In California, which was hit hard by a years-long drought that began in 2011, voters will consider $8.9 billion of bonds for water projects. Austin, Texas, voters will also consider borrowing to improve water quality. A 100-year-old seawall in San Francisco could get a $425 million repair job to make sure it protects the city from rising sea levels and floods.
“It signals that you do have a lot more states and localities taking some of the environmental, social and governance risks much more seriously,” said Tom Schuette, co-head of investment research and strategy at Gurtin Municipal Bond Management.
Climate change poses a major financial threat to some U.S. cities by threatening to reduce property values they rely on for much of their tax base and leaving them dealing with costly natural disasters.
Some of the proposals may be prompted by lack of action by President Donald Trump’s administration, said Mitchell Moss, an urban policy and planning professor at New York University. Trump announced in June 2017 that the U.S. would pull out of the Paris climate accord that was signed by almost 200 countries after years of negotiations, arguing that the pact’s carbon-cutting commitments would punish American industry. He’s also failed to deliver on his promises to increase spending on local infrastructure projects.

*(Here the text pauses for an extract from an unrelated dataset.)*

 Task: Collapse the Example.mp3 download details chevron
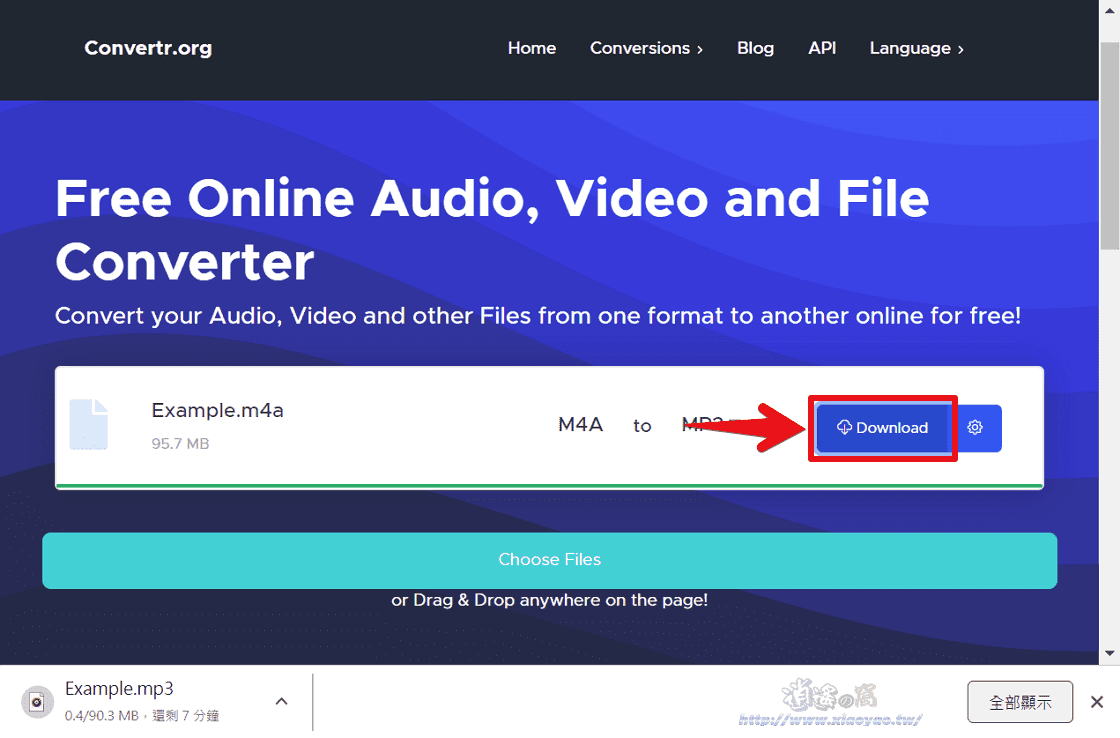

“Environmental values today are so very central to certain states,” Moss said. “They’re going to naturally go to the financing of infrastructure as the federal government cuts back.”
Protecting the environment is an “apolitical” issue in Montana’s Missoula County, said Amber Sherrill, executive director of the Five Valleys Land Trust, a nonprofit. The county is asking voters to approve $15 million worth of bonds to conserve fish and wildlife habitats and to protect scenic views. The Northern Rockies locality has built up tourism around camping and hunting.

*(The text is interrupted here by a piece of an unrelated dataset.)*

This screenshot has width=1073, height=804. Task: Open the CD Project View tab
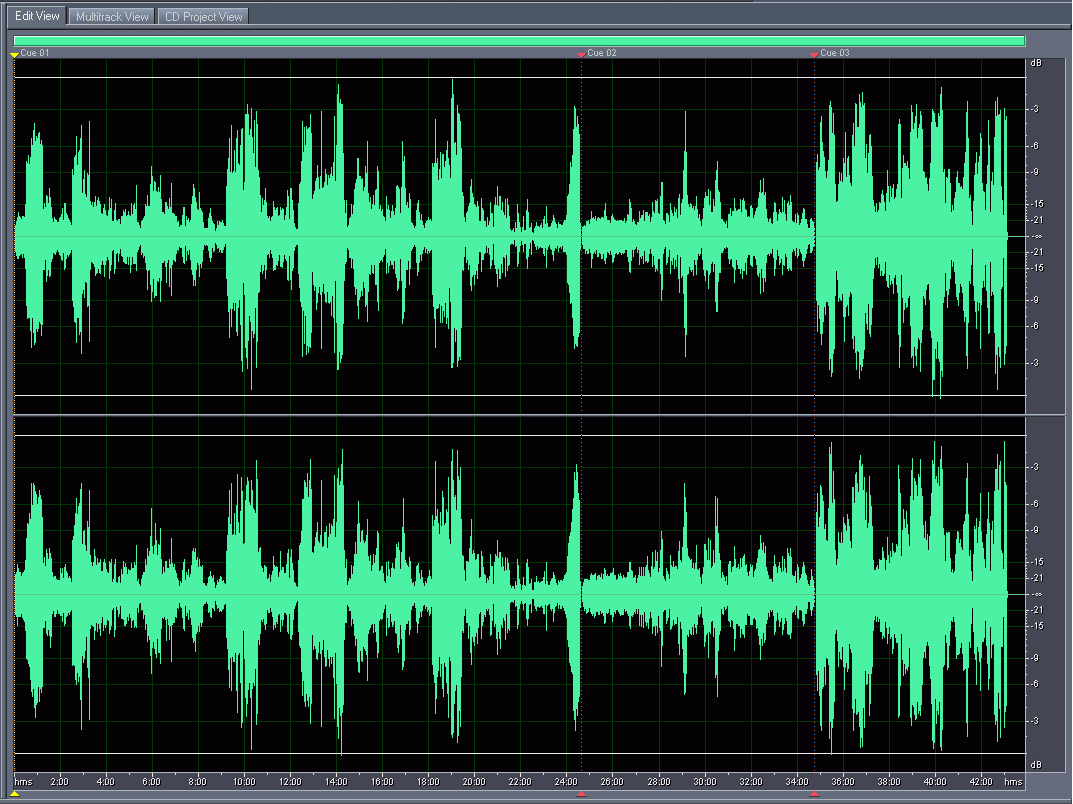203,16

“It’s an economic driver for our county as well,” she said. “That clearly crosses political lines.”
Gelber, the Miami Beach mayor, said the projects financed by the bonds, such as adding water retention features to parks, will make the city “greener.” Residents he’s talked to have been supportive of the bond issues, given the steps the city has made to make the process transparent, such the creation of an advisory board to help pick projects, he said.
The debt measures would provide money to plant up to 5,000 trees to provide shade and to move the city to more energy efficient street lights. It would also raise city seawalls.
“I don’t think we can wait,” Gelber said. “It’s really easy for a local government to say, ‘We’re going to kick it down the road because the federal government’s going to come rescue us.’ But that’s just not the way it happens.”